Intel® VTune™ Amplifier XE and Intel® VTune™ Amplifier for Systems Help
Superscalar processors can be conceptually divided into the 'front-end', where instructions are fetched and decoded into the operations that constitute them; and the 'back-end', where the required computation is performed. Each cycle, the front-end generates up to four of these operations placed into pipeline slots that then move through the back-end. Thus, for a given execution duration in clock cycles, it is easy to determine the maximum number of pipeline slots containing useful work that can be retired in that duration. The actual number of retired pipeline slots containing useful work, though, rarely equals this maximum. This can be due to several factors: some pipeline slots cannot be filled with useful work, either because the front-end could not fetch or decode instructions in time ('Front-end bound' execution) or because the back-end was not prepared to accept more operations of a certain kind ('Back-end bound' execution). Moreover, even pipeline slots that do contain useful work may not retire due to bad speculation. Front-end bound execution may be due to a large code working set, poor code layout, or microcode assists. Back-end bound execution may be due to long-latency operations or other contention for execution resources. Bad speculation is most frequently due to branch misprediction.

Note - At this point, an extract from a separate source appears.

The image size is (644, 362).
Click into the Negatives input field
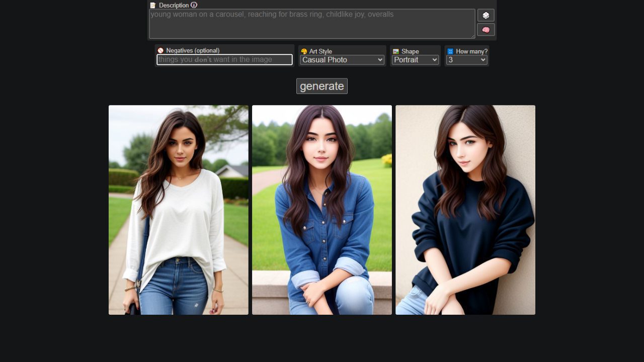[224, 60]
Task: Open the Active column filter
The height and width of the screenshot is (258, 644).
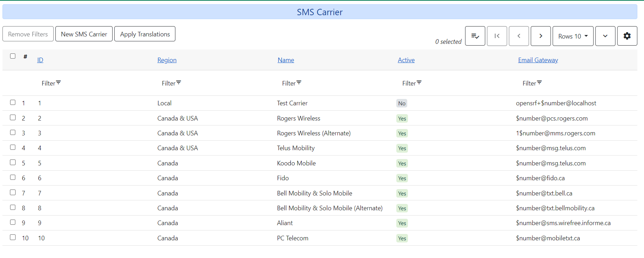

A high fraction of pipeline slots was utilized by useful work. While the goal is to make this metric value as big as possible, a high Retiring value for non-vectorized code could prompt you to consider code vectorization. Vectorization enables doing more computations without significantly increasing the number of instructions, thus improving the performance. Note that this metric value may be highlighted due to Microcode Sequencer (MS) issue, so the performance can be improved by avoiding using the MS.